Thick, palpable darkness presses in on me. I become less and less of the dock under my feet as, step by step, I walk forward. I concentrate on the rough sound of my shoe, sliding against the wood.
Only a few more steps, and I'll be at the end. And I'll have won the bet.
I squat down and feel the wood in my feet. The dock doesn't end for another ten feet or so, I'm sure, but I get more and more nervous as the darkness completes itself.
It can't get any darker now. If it does, it will be no difference to me. I can't see anything. I begin to wonder if even the dark itself is an illusion of my mind.
The air grows suddenly chillier, and the wind whips my hair. I think of the bed that I've just left, warm and inviting. Twenty bucks, I remind myself, twenty bucks is the winner's prize. My prize.
Saltwater sprays into my face, my lips. I taste the saltwater and begin to shake. I slowly shift my hands until they're behind me, and I scoot forward, feet first. Again and again and again. I try to stop thinking.
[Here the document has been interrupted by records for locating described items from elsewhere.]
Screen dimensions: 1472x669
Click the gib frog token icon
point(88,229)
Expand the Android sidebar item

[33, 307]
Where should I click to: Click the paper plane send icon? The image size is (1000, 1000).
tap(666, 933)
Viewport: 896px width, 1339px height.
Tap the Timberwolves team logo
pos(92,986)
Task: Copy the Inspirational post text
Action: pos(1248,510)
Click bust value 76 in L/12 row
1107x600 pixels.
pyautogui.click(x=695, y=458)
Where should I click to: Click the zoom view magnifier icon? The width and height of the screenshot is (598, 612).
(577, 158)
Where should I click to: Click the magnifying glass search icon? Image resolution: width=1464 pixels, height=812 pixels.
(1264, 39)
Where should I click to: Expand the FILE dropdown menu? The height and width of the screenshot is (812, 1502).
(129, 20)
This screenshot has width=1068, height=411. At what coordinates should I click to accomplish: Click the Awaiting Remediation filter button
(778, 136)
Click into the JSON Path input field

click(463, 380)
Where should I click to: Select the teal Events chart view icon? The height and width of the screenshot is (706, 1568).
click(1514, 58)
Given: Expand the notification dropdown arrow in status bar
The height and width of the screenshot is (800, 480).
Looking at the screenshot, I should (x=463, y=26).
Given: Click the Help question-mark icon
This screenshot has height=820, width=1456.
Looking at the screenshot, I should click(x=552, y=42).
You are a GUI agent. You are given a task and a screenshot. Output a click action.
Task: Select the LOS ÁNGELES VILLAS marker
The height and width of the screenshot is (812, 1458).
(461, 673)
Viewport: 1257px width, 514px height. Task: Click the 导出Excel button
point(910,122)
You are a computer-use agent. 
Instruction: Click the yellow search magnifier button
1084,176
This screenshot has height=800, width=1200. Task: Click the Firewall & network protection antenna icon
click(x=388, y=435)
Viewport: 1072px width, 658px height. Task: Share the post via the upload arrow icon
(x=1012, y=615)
But I can't. I try to remember the last time a saw light. Real, blaring, glaring, solid light. Hours and hours ago, at breakfast, when I shoved a piece of toast in my mouth and headed out the door, where the sky was dark and cloudy. When the storm left, it took the electricity with it.
That feels like days ago. The last time I saw the light.
I cool my fear by speaking aloud:
"The sun always remembers." It sounds stupid, even to me, but here, in the dark, the cold, the wet, these words hold warmth and promise.
I scoot five scoots forward, and imagine tomorrow. Twenty bucks, and a sky full of gold.
I must be at the end of the dock by now. My arms are shaking from both the cold and from carrying my weight.
I sit on the dock, criss-cross, shivering. The sea is so close, I'm already drenched in it.
I slide forward on my stomach. I take my camera out of my pocket. And I'm still touching the same wood I've been touching for hours.
What if, somehow I turned around? At first, I declare it silly, but then I realize... when I changed from walking on my and hands and feet to my stomach, did I turn so that my face was pointing towards the end of the dock? Or towards land?
I can't remember.
"The sun always remembers." The sun is laughing at me.
I hear foot steps, then. They scare me so much that I'm up on my feet in seconds. And it takes only seconds more to remind myself the horrible prediciment I'm in.
Big, echoing footsteps. Walking up the dock. No flashlight.
A scream is trapped in my throat.
The only thing I can do is run, so thats what I do.
With a sharp cry, and alot of empty air, I realize that at last, I have found the end of the dock.